## start EXCERPTED TEXT

Step 3. Reduce the dimension:
- In reality, most data does not exist in one-dimensional space, but it may exist in a higher-dimensional space. High-dimensional data can lead to the curse of dimensionality. Figure 2 illustrates that as the dimensionality increases, the sample data becomes sparser.
Figure 2. The higher the dimensionality, the sparser the sample data becomes.

Figure 2. The higher the dimensionality, the sparser the sample data becomes.
- We use the following different feature extraction methods for dimensionality reduction:
  1.
  PCA: A standard method for feature extraction is principal component analysis (PCA) [27]. Li et al. optimized PCA using importance assessment. The optimized PCA can perform feature screening and dimensionality reduction, thereby reducing the amount of data required for calculation and significantly reducing calculation time while maintaining or even improving accuracy. PCA linearly transforms the observed values of a series of possibly related variables through orthogonal transformation and projects them into a series of linearly unrelated variable values, which are called principal components. This method can reduce high-dimensional data to low-dimensional data. Its advantages include avoiding the curse of dimensionality, reducing data correlation, reducing calculation time, and improving model accuracy. However, if PCA is not applied to linear data, a large amount of structural information may be lost in the process of projecting the data vector.
  2.
  t-SNE: t-SNE (t-distributed Stochastic Neighbor Embedding) [28] is a nonlinear dimensionality reduction algorithm that uses a t-distribution to define a probability distribution in a low-dimensional space. It is often used for visualization and processing of high-dimensional datasets, and it can effectively alleviate the problem of structural information loss caused by the curse of dimensionality. The t-SNE algorithm consists of three parts.
  (a)
  t-SNE is used to find the similarity between two points in high-dimensional space. This method assigns a higher probability to similar data points while assigning a lower probability to data points with larger differences. Its formula is as follows:
  
  $\begin{matrix} P_{j | i} = \frac{exp (- | | x_{i} - x_{j} | |^{2} / 2 σ_{i}^{2})}{\sum_{k \neq i} exp (- | | x_{i} - x_{k} {| |}^{2} / 2 σ_{i}^{2})} \end{matrix}$
  
  where $P_{j | i}$ is the conditional probability, and $x_{i}$ and $x_{j}$ are the two data points whose similarity is to be calculated. If $x_{i}$ and $x_{j}$ are close to each other, then $P_{j | i}$ is large.
  (b)

## end EXCERPTED TEXT

### WRITTEN TASKS:
1. Repeat the passage of the dimensionality reduction text that begins at the words "Step 3. Reduce" and stops after "data becomes sparser.".
2. Carry the dimensionality reduction text forward from the point where it ends.

## start INFORMATION GIVEN

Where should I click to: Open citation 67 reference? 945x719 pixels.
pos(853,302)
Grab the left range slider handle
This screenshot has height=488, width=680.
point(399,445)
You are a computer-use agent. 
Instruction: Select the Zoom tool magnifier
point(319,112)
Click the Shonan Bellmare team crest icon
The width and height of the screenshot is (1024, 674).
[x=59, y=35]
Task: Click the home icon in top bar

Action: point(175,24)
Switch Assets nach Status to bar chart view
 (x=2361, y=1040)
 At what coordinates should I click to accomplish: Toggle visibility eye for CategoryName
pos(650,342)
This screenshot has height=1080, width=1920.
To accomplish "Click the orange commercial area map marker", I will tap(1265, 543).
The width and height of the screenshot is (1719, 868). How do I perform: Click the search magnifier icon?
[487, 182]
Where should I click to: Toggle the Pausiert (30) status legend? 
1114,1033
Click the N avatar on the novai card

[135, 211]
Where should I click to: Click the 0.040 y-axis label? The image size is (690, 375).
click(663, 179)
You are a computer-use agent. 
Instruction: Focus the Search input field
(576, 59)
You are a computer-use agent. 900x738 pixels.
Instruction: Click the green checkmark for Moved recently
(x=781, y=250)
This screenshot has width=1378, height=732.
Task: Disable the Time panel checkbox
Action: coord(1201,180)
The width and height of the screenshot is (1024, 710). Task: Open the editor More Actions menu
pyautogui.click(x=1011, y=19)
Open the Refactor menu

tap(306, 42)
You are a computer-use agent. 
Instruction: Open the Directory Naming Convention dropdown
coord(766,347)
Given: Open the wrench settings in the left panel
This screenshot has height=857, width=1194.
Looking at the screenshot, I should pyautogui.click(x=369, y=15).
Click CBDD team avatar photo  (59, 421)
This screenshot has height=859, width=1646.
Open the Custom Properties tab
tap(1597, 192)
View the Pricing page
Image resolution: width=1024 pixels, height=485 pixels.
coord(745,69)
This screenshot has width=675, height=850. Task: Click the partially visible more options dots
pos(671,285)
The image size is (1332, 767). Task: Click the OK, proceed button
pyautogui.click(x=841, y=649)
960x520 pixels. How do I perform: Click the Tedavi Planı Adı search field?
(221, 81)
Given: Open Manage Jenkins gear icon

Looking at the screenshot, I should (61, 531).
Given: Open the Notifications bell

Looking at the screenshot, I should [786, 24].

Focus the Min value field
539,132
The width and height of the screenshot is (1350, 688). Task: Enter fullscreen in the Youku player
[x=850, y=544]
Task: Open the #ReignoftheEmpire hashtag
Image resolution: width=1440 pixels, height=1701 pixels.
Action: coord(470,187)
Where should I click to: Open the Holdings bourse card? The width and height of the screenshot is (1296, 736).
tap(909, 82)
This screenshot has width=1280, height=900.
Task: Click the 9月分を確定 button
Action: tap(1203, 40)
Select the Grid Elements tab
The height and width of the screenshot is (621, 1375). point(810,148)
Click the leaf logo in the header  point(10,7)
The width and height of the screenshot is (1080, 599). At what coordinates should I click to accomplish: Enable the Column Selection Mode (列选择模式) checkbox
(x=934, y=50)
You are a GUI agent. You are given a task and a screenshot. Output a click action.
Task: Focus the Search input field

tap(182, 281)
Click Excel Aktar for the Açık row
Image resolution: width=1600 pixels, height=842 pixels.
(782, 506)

## end INFORMATION GIVEN

### ANSWER LIST:
1.
Step 3. Reduce the dimension:
- In reality, most data does not exist in one-dimensional space, but it may exist in a higher-dimensional space. High-dimensional data can lead to the curse of dimensionality. Figure 2 illustrates that as the dimensionality increases, the sample data becomes sparser.

2.
  t-SNE defines the similar probability distribution of points in a low-dimensional space. Low-dimensional data often follows a t-distribution (because the t-distribution is robust to outliers) rather than a normal distribution. The formula for t-SNE in low-dimensional space is as follows:
  
  $\begin{matrix} q_{j | i} = \frac{exp (1 + | | y_{i} - y_{j} {| |}^{2})^{- 1}}{\sum_{k \neq i} exp (1 + | | y_{k} - y_{l} {| |}^{2})^{- 1}} \end{matrix}$
  
  (c)
  After obtaining the probabilities of high-dimensional space and low-dimensional space, the proximity between $P_{j | i}$ and $q_{j | i}$ is calculated. The calculation formula is as follows:
  
  $\begin{matrix} C & = & \sum_{i} K L (p_{i} | | q_{i}) \\ = & \sum_{i} \sum_{j} p_{j | i} log \frac{p_{j | i}}{q_{j | i}} \end{matrix}$
  
  where $p_{i}$ and $q_{i}$ are the conditional probabilities of high-dimensional space and low-dimensional space, respectively, C is the cost function, KL is the Kullback–Leibler divergence, and the Kullback–Leibler divergence is an indicator to measure the difference in probability distribution.
  Since standard t-SNE is non-parametric and does not provide a natural mapping for unseen/test data, in this study, we adopted the common practice of fitting t-SNE on the training set, then applying the learned embedding to the test set using a parametric approximation approach. This ensures that performance evaluation on the test set is unbiased and feasible within the experimental design.
  3.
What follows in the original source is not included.